AGENCIA
Nacional.- El gobierno federal encabezado por la presidenta Claudia Sheinbaum oficializó una profunda reforma al Reglamento de Tránsito en Carreteras y Puentes de Jurisdicción Federal, medida que endurece sanciones económicas, amplía las facultades operativas de la Guardia Nacional y refuerza los mecanismos de control sobre conductores en vías federales.
El decreto fue publicado el pasado 25 de mayo de 2026 en el Diario Oficial de la Federación y entró en vigor un día después de su difusión oficial.
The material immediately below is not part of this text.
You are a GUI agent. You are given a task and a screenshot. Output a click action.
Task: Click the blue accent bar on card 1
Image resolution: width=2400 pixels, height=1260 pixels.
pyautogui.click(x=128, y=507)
La modificación representa uno de los cambios más importantes en materia de tránsito federal de los últimos años y ha generado debate por el incremento de facultades otorgadas a cuerpos de seguridad federal en carreteras del país.
Multas más severas
Uno de los puntos centrales de la reforma se encuentra en el artículo 60, donde se establecen sanciones más altas para quienes desacaten instrucciones de agentes federales o ignoren dispositivos de control vial.
Las nuevas disposiciones fijan multas de entre 40 y 50 veces la Unidad de Medida y Actualización (UMA) vigente en 2026, lo que podría representar pagos de varios miles de pesos dependiendo de la infracción.
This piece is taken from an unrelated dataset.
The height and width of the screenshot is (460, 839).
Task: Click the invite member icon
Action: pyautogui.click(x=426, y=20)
La reforma busca reforzar el cumplimiento de operativos carreteros y reducir incidentes derivados de desobediencia vial en zonas federales.
Prioridad absoluta a órdenes de la Guardia Nacional
Otro de los cambios que más controversia ha generado es el reconocimiento legal de la autoridad operativa de los elementos de la Guardia Nacional sobre cualquier otra señal de tránsito.
El nuevo reglamento establece que durante accidentes, retenes, cierres, emergencias o dispositivos especiales, las instrucciones emitidas por agentes federales tendrán prioridad sobre semáforos, señalamientos fijos o indicaciones temporales colocadas previamente.
En términos prácticos, esto obliga a los conductores a seguir directamente las órdenes de los elementos de seguridad incluso cuando contradigan semáforos o reglas ordinarias de circulación.
Riesgo de consecuencias penales
La reforma también incorpora disposiciones que endurecen la respuesta legal contra personas que confronten o se resistan a la autoridad.
El artículo 201 reformado advierte que insultar, impedir funciones oficiales o resistirse físicamente a elementos federales podría derivar en detenciones inmediatas y puesta a disposición ante el Ministerio Público por posibles delitos relacionados con desobediencia y resistencia de particulares.
Especialistas consideran que esta medida busca fortalecer el control operativo de las autoridades, aunque también abre debate sobre posibles excesos o interpretaciones discrecionales durante revisiones carreteras.
Descuentos e impugnaciones
Pese al endurecimiento de sanciones, el reglamento mantiene incentivos para quienes acepten la infracción y realicen pagos anticipados.
El artículo 200 contempla un descuento del 25 por ciento si el conductor reconoce la falta en el momento de la infracción, además de otro 25 por ciento adicional si el pago se efectúa dentro de los primeros 15 días hábiles.
Asimismo, los ciudadanos conservarán el derecho de impugnar multas mediante recursos administrativos o juicios ante el Tribunal Federal de Justicia Administrativa.
Sistema digital de vigilancia
Otro de los cambios relevantes es la creación de un sistema informático nacional administrado por la Secretaría de la Defensa Nacional y la Guardia Nacional.
La plataforma permitirá registrar infracciones electrónicamente, detectar reincidencias, emitir boletas digitales y mantener historial de antecedentes de conductores en carreteras federales.
El gobierno federal estableció un plazo de 180 días para emitir nuevos formatos oficiales de infracción, así como lineamientos administrativos y operativos relacionados con la reforma.
Mientras autoridades sostienen que las modificaciones buscan fortalecer la seguridad vial y mejorar el control carretero, sectores ciudadanos y especialistas advierten que el nuevo esquema también incrementa significativamente el poder operativo de fuerzas federales sobre automovilistas en las carreteras del país.